→ **Assigned task**
Print the records below exactly as they appear.
========
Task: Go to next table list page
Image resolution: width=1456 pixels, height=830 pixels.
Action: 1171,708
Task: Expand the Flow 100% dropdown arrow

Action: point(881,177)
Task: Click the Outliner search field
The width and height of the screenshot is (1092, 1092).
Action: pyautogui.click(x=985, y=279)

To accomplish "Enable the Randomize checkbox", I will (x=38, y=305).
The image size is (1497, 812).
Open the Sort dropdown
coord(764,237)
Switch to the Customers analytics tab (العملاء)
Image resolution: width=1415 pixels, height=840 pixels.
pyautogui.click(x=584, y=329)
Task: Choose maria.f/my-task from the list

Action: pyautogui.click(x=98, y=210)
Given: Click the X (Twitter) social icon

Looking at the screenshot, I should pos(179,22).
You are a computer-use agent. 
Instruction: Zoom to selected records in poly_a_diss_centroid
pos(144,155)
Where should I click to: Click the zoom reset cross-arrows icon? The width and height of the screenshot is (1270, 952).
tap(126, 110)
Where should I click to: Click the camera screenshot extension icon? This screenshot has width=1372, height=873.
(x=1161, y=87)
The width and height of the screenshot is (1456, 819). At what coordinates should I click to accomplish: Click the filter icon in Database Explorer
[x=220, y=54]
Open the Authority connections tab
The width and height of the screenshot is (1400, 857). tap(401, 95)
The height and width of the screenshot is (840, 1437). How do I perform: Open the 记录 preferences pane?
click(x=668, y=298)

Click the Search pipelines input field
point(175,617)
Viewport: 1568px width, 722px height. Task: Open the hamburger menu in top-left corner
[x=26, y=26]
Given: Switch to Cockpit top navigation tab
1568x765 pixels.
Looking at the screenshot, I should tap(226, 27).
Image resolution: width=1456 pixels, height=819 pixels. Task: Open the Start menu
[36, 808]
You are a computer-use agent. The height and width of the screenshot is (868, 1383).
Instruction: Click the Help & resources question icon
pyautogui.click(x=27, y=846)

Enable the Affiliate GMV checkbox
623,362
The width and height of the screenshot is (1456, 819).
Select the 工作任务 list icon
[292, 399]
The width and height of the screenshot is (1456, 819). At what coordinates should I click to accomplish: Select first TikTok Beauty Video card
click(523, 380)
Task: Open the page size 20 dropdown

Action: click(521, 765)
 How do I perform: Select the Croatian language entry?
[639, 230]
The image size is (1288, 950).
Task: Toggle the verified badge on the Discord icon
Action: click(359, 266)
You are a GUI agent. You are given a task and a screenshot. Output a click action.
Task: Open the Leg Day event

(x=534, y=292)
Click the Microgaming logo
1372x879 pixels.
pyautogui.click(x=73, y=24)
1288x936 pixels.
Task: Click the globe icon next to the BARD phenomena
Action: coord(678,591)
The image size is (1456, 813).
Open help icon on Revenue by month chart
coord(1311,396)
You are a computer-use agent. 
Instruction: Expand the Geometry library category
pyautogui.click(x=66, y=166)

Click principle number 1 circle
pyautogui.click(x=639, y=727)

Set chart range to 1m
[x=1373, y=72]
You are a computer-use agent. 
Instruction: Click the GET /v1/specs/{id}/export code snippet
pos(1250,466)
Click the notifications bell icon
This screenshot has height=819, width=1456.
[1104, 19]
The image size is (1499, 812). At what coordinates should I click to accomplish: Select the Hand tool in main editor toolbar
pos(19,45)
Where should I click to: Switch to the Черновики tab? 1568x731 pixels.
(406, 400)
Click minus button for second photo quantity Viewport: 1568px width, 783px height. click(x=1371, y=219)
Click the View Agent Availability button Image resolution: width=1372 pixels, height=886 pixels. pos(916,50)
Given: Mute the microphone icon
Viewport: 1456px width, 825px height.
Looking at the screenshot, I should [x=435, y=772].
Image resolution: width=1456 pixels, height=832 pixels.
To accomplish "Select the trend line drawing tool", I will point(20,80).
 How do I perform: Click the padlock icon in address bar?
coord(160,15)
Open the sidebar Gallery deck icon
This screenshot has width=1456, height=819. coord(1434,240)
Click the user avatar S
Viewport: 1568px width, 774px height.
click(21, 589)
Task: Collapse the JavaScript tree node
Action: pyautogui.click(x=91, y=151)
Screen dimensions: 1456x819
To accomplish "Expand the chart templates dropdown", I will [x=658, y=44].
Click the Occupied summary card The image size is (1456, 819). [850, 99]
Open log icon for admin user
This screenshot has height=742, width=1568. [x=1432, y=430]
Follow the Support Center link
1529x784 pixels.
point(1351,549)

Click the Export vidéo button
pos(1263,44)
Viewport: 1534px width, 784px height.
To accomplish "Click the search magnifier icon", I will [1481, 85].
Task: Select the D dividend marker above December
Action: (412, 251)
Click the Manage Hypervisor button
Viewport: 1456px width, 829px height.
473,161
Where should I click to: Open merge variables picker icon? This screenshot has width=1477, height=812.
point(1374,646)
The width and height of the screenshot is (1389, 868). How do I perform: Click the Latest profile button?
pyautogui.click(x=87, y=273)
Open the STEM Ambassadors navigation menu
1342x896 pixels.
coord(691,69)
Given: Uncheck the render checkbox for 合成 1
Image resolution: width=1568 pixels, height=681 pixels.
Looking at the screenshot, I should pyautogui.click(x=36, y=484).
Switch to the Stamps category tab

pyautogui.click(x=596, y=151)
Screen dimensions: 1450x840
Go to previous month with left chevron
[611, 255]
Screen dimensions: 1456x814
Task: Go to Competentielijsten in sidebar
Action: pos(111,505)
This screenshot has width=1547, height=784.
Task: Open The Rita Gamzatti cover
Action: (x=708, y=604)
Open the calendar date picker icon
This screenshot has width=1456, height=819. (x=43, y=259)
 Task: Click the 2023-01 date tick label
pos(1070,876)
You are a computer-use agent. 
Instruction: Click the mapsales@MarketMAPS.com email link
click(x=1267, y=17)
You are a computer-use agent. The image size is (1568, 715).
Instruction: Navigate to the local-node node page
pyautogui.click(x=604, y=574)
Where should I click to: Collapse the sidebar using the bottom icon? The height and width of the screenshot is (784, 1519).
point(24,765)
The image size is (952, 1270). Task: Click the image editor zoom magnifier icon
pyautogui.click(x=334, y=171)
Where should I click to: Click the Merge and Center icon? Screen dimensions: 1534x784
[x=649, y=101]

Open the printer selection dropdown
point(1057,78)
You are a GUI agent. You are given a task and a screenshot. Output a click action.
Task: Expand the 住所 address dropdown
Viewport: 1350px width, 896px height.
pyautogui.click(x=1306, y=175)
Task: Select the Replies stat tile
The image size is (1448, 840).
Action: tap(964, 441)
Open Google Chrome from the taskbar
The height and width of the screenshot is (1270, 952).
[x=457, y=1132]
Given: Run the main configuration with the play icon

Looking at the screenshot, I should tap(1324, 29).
========
→ **Completed task**
Task: Go to next table list page
Image resolution: width=1456 pixels, height=830 pixels.
Action: 1171,708
Task: Expand the Flow 100% dropdown arrow

Action: point(881,177)
Task: Click the Outliner search field
The width and height of the screenshot is (1092, 1092).
Action: pyautogui.click(x=985, y=279)

To accomplish "Enable the Randomize checkbox", I will (x=38, y=305).
The image size is (1497, 812).
Open the Sort dropdown
coord(764,237)
Switch to the Customers analytics tab (العملاء)
Image resolution: width=1415 pixels, height=840 pixels.
pyautogui.click(x=584, y=329)
Task: Choose maria.f/my-task from the list

Action: pyautogui.click(x=98, y=210)
Given: Click the X (Twitter) social icon

Looking at the screenshot, I should pos(179,22).
You are a computer-use agent. 
Instruction: Zoom to selected records in poly_a_diss_centroid
pos(144,155)
Where should I click to: Click the zoom reset cross-arrows icon? The width and height of the screenshot is (1270, 952).
tap(126, 110)
Where should I click to: Click the camera screenshot extension icon? This screenshot has width=1372, height=873.
(x=1161, y=87)
The width and height of the screenshot is (1456, 819). At what coordinates should I click to accomplish: Click the filter icon in Database Explorer
[x=220, y=54]
Open the Authority connections tab
The width and height of the screenshot is (1400, 857). tap(401, 95)
The height and width of the screenshot is (840, 1437). How do I perform: Open the 记录 preferences pane?
click(x=668, y=298)

Click the Search pipelines input field
point(175,617)
Viewport: 1568px width, 722px height. Task: Open the hamburger menu in top-left corner
[x=26, y=26]
Given: Switch to Cockpit top navigation tab
1568x765 pixels.
Looking at the screenshot, I should tap(226, 27).
Image resolution: width=1456 pixels, height=819 pixels. Task: Open the Start menu
[36, 808]
You are a computer-use agent. The height and width of the screenshot is (868, 1383).
Instruction: Click the Help & resources question icon
pyautogui.click(x=27, y=846)

Enable the Affiliate GMV checkbox
623,362
The width and height of the screenshot is (1456, 819).
Select the 工作任务 list icon
[292, 399]
The width and height of the screenshot is (1456, 819). At what coordinates should I click to accomplish: Select first TikTok Beauty Video card
click(523, 380)
Task: Open the page size 20 dropdown

Action: click(521, 765)
 How do I perform: Select the Croatian language entry?
[639, 230]
The image size is (1288, 950).
Task: Toggle the verified badge on the Discord icon
Action: click(359, 266)
You are a GUI agent. You are given a task and a screenshot. Output a click action.
Task: Open the Leg Day event

(x=534, y=292)
Click the Microgaming logo
1372x879 pixels.
pyautogui.click(x=73, y=24)
1288x936 pixels.
Task: Click the globe icon next to the BARD phenomena
Action: coord(678,591)
The image size is (1456, 813).
Open help icon on Revenue by month chart
coord(1311,396)
You are a computer-use agent. 
Instruction: Expand the Geometry library category
pyautogui.click(x=66, y=166)

Click principle number 1 circle
pyautogui.click(x=639, y=727)

Set chart range to 1m
[x=1373, y=72]
You are a computer-use agent. 
Instruction: Click the GET /v1/specs/{id}/export code snippet
pos(1250,466)
Click the notifications bell icon
This screenshot has height=819, width=1456.
[1104, 19]
The image size is (1499, 812). At what coordinates should I click to accomplish: Select the Hand tool in main editor toolbar
pos(19,45)
Where should I click to: Switch to the Черновики tab? 1568x731 pixels.
(406, 400)
Click minus button for second photo quantity Viewport: 1568px width, 783px height. click(x=1371, y=219)
Click the View Agent Availability button Image resolution: width=1372 pixels, height=886 pixels. pos(916,50)
Given: Mute the microphone icon
Viewport: 1456px width, 825px height.
Looking at the screenshot, I should [x=435, y=772].
Image resolution: width=1456 pixels, height=832 pixels.
To accomplish "Select the trend line drawing tool", I will point(20,80).
 How do I perform: Click the padlock icon in address bar?
coord(160,15)
Open the sidebar Gallery deck icon
This screenshot has width=1456, height=819. coord(1434,240)
Click the user avatar S
Viewport: 1568px width, 774px height.
click(21, 589)
Task: Collapse the JavaScript tree node
Action: pyautogui.click(x=91, y=151)
Screen dimensions: 1456x819
To accomplish "Expand the chart templates dropdown", I will [x=658, y=44].
Click the Occupied summary card The image size is (1456, 819). [850, 99]
Open log icon for admin user
This screenshot has height=742, width=1568. [x=1432, y=430]
Follow the Support Center link
1529x784 pixels.
point(1351,549)

Click the Export vidéo button
pos(1263,44)
Viewport: 1534px width, 784px height.
To accomplish "Click the search magnifier icon", I will [1481, 85].
Task: Select the D dividend marker above December
Action: (412, 251)
Click the Manage Hypervisor button
Viewport: 1456px width, 829px height.
473,161
Where should I click to: Open merge variables picker icon? This screenshot has width=1477, height=812.
point(1374,646)
The width and height of the screenshot is (1389, 868). How do I perform: Click the Latest profile button?
pyautogui.click(x=87, y=273)
Open the STEM Ambassadors navigation menu
1342x896 pixels.
coord(691,69)
Given: Uncheck the render checkbox for 合成 1
Image resolution: width=1568 pixels, height=681 pixels.
Looking at the screenshot, I should pyautogui.click(x=36, y=484).
Switch to the Stamps category tab

pyautogui.click(x=596, y=151)
Screen dimensions: 1450x840
Go to previous month with left chevron
[611, 255]
Screen dimensions: 1456x814
Task: Go to Competentielijsten in sidebar
Action: pos(111,505)
This screenshot has width=1547, height=784.
Task: Open The Rita Gamzatti cover
Action: (x=708, y=604)
Open the calendar date picker icon
This screenshot has width=1456, height=819. (x=43, y=259)
 Task: Click the 2023-01 date tick label
pos(1070,876)
You are a computer-use agent. 
Instruction: Click the mapsales@MarketMAPS.com email link
click(x=1267, y=17)
You are a computer-use agent. The image size is (1568, 715).
Instruction: Navigate to the local-node node page
pyautogui.click(x=604, y=574)
Where should I click to: Collapse the sidebar using the bottom icon? The height and width of the screenshot is (784, 1519).
point(24,765)
The image size is (952, 1270). Task: Click the image editor zoom magnifier icon
pyautogui.click(x=334, y=171)
Where should I click to: Click the Merge and Center icon? Screen dimensions: 1534x784
[x=649, y=101]

Open the printer selection dropdown
point(1057,78)
You are a GUI agent. You are given a task and a screenshot. Output a click action.
Task: Expand the 住所 address dropdown
Viewport: 1350px width, 896px height.
pyautogui.click(x=1306, y=175)
Task: Select the Replies stat tile
The image size is (1448, 840).
Action: tap(964, 441)
Open Google Chrome from the taskbar
The height and width of the screenshot is (1270, 952).
[x=457, y=1132]
Given: Run the main configuration with the play icon

Looking at the screenshot, I should tap(1324, 29).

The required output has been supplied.